** Begin MATERIAL SHOWN **
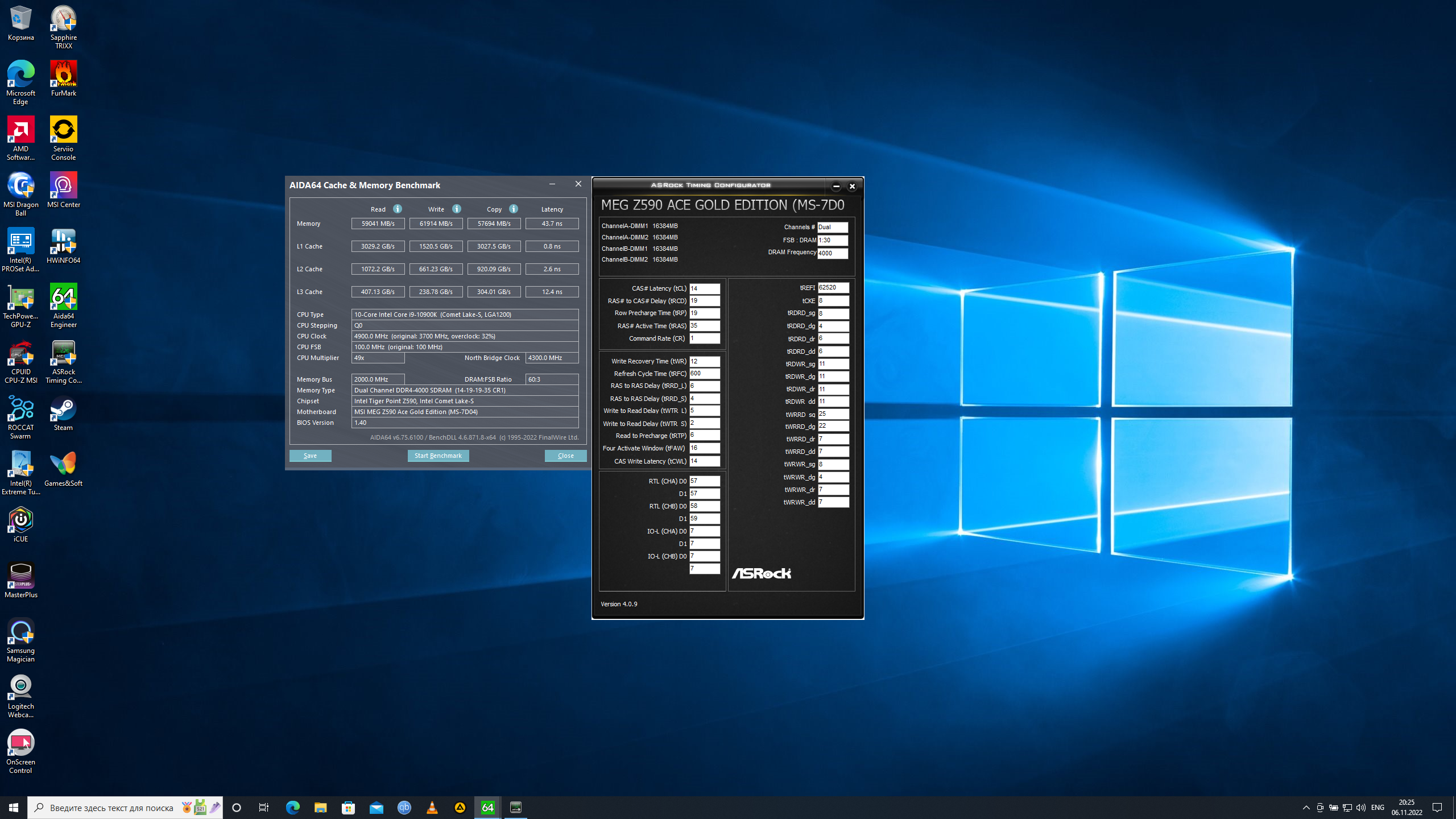Click the DRAM Frequency field

click(x=832, y=253)
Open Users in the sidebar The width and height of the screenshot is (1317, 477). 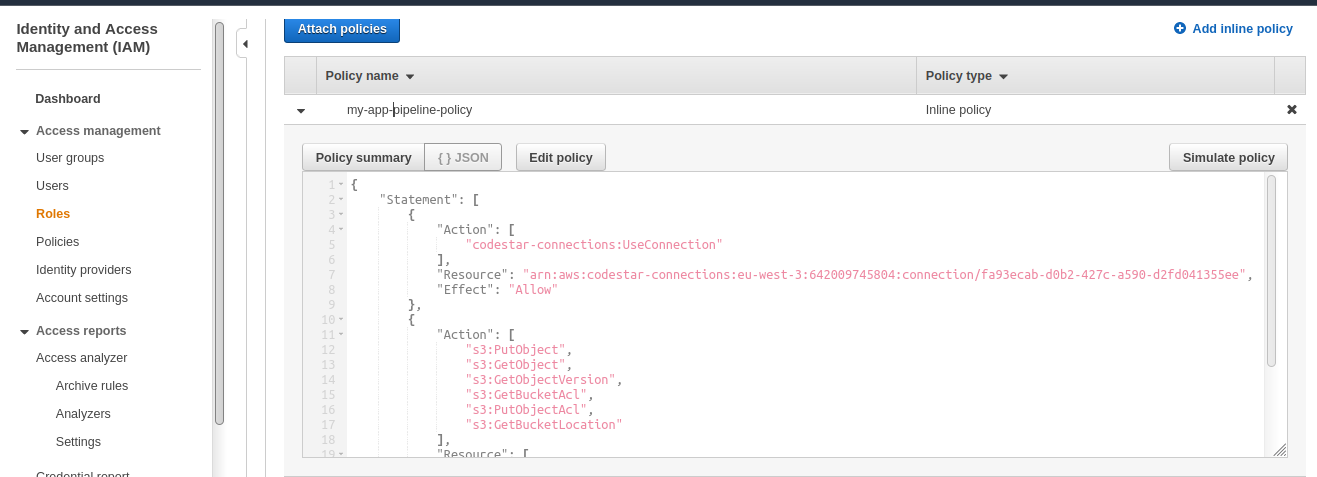coord(52,186)
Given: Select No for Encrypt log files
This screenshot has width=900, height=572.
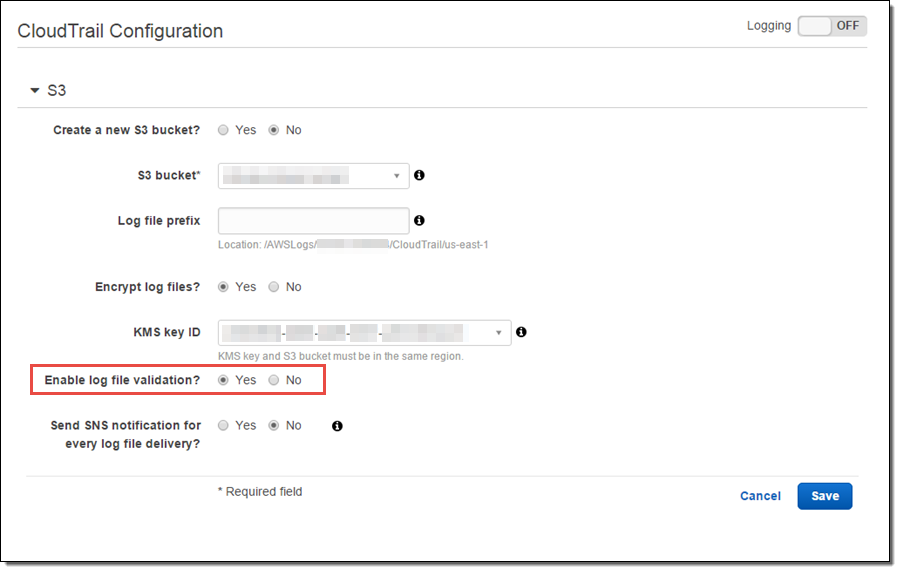Looking at the screenshot, I should pyautogui.click(x=274, y=287).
** End MATERIAL SHOWN **
• WRITTEN EXERCISE: Express the lines from the one containing "Given: Select No for Encrypt log files" through the end of the listing as a JSON list of strings, one string per line, skipping blank lines. Omit the pictures from the strings.

• RESPONSE:
[
  "Given: Select No for Encrypt log files",
  "This screenshot has width=900, height=572.",
  "Looking at the screenshot, I should pyautogui.click(x=274, y=287)."
]